▶ **ASSIGNMENT**
For this exercise, output exactly and only the lines running from the one with "The height and width of the screenshot is (733, 1099)." through the final line of the data below, without pictures.

▶ **ENTRIES SUPPLIED**
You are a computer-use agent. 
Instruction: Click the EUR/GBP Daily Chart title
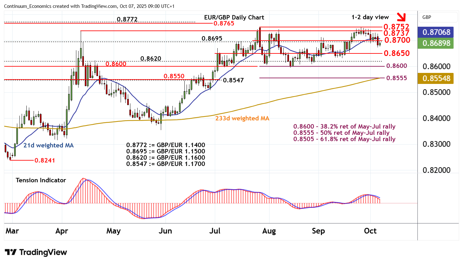[x=234, y=17]
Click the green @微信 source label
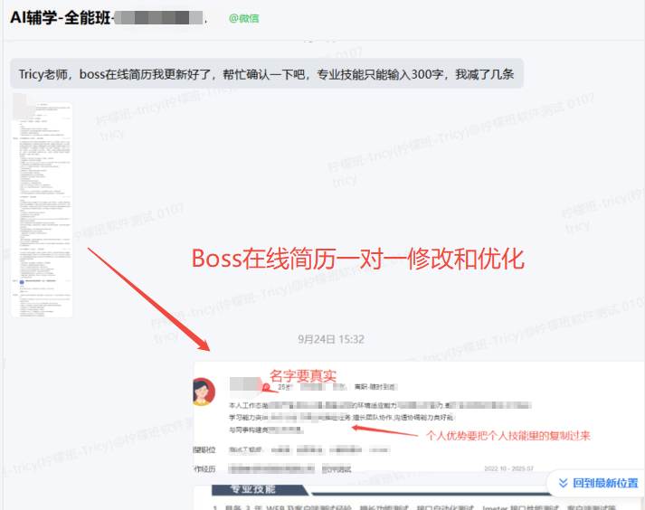The height and width of the screenshot is (510, 645). point(243,17)
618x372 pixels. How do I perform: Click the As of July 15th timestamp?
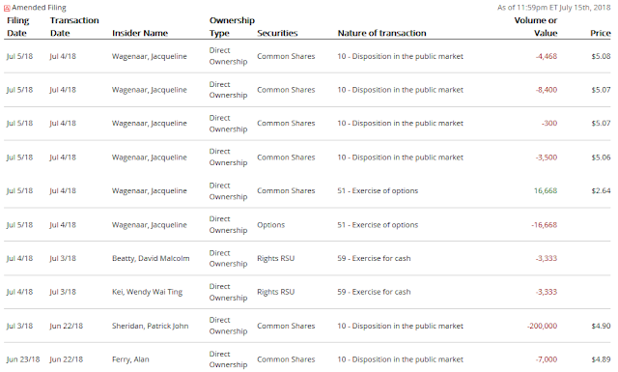(553, 8)
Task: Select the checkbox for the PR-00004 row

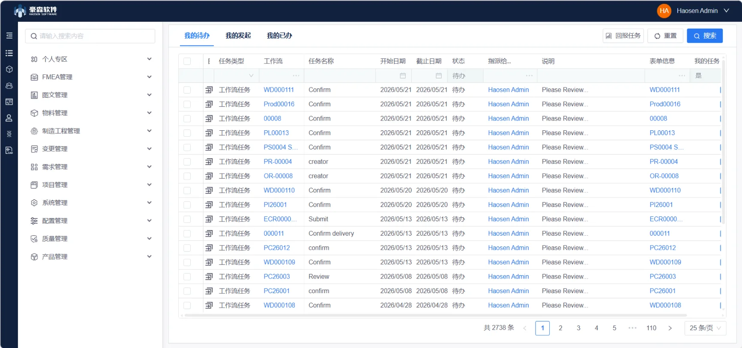Action: click(x=187, y=162)

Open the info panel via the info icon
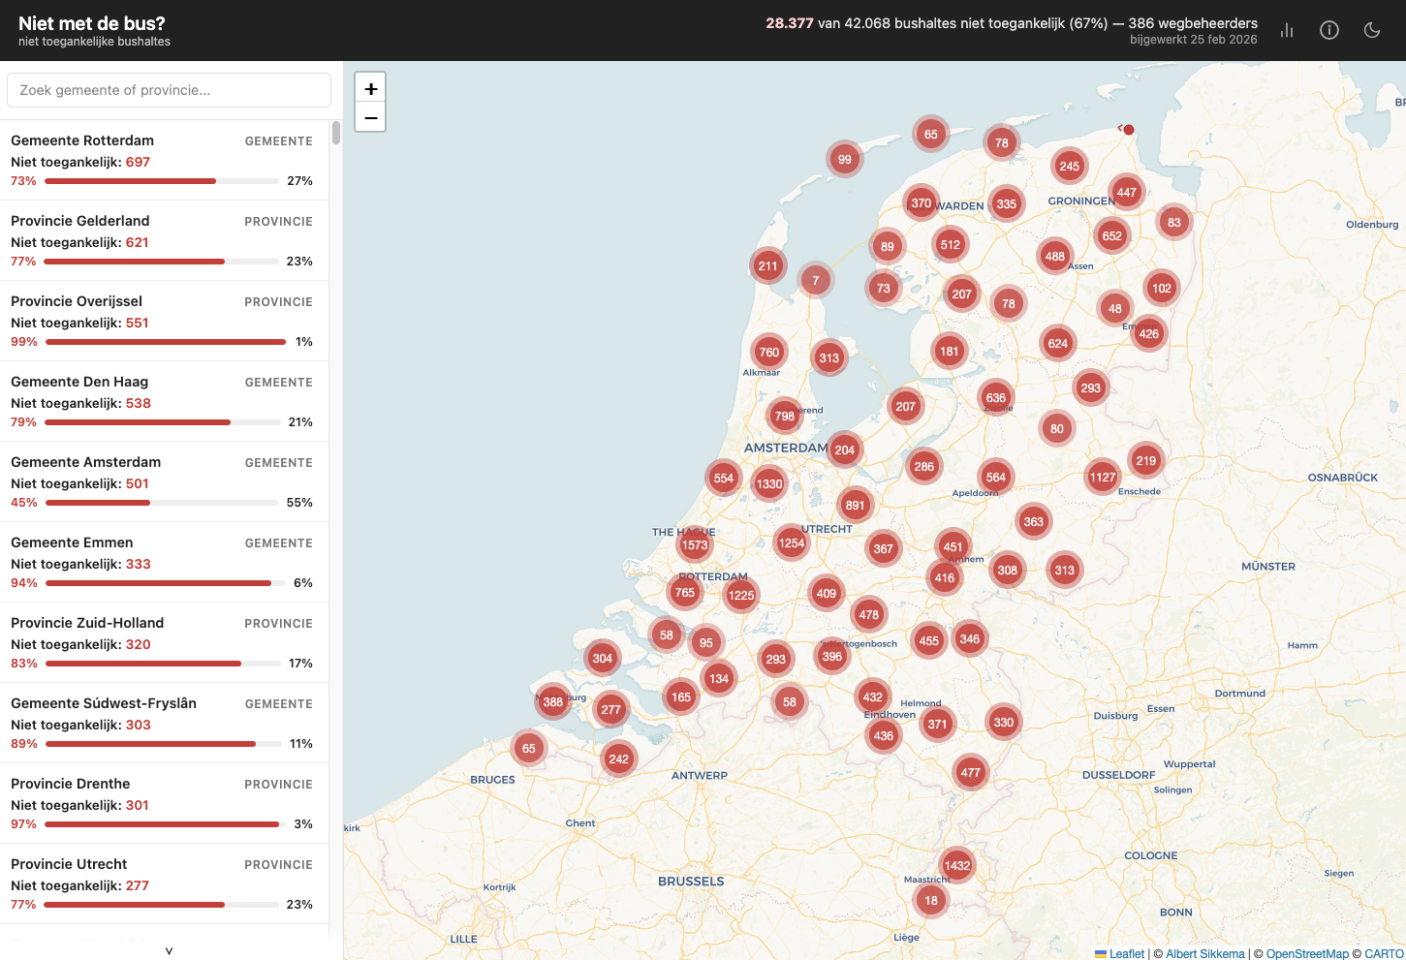click(x=1328, y=30)
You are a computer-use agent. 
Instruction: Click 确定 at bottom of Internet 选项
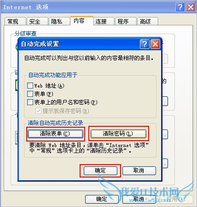click(x=102, y=199)
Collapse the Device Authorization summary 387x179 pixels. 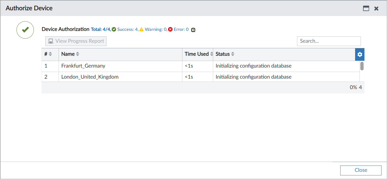[x=193, y=29]
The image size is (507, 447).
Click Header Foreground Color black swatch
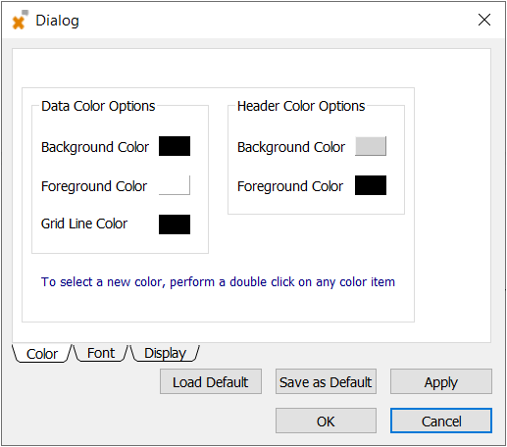(371, 185)
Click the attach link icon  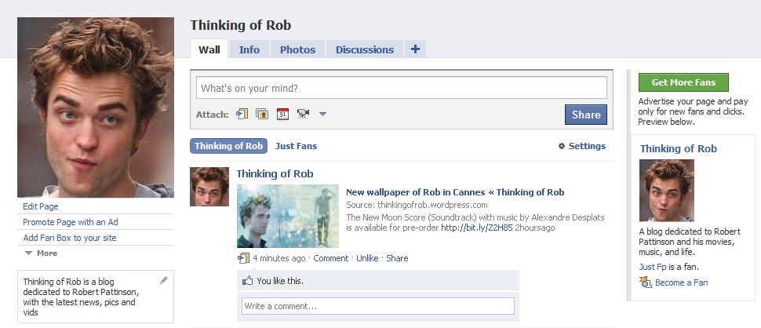click(x=242, y=115)
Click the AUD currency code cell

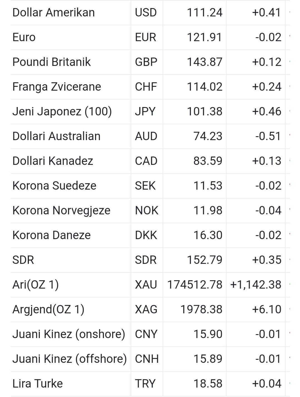(x=146, y=136)
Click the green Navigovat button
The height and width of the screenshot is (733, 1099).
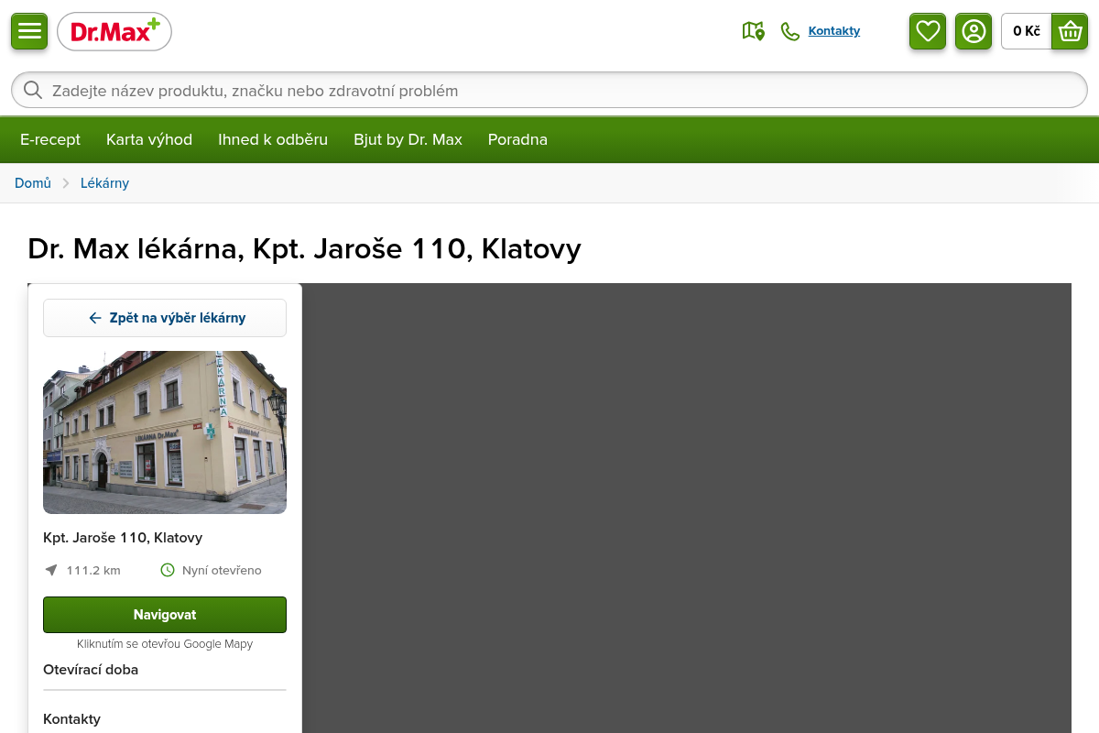pos(165,615)
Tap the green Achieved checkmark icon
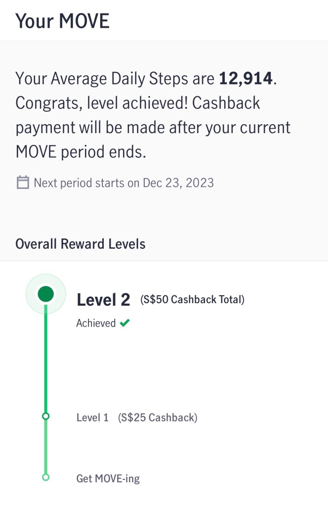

▶ **ANSWER SECTION**
The height and width of the screenshot is (733, 1099).
pos(165,615)
Tap the green Achieved checkmark icon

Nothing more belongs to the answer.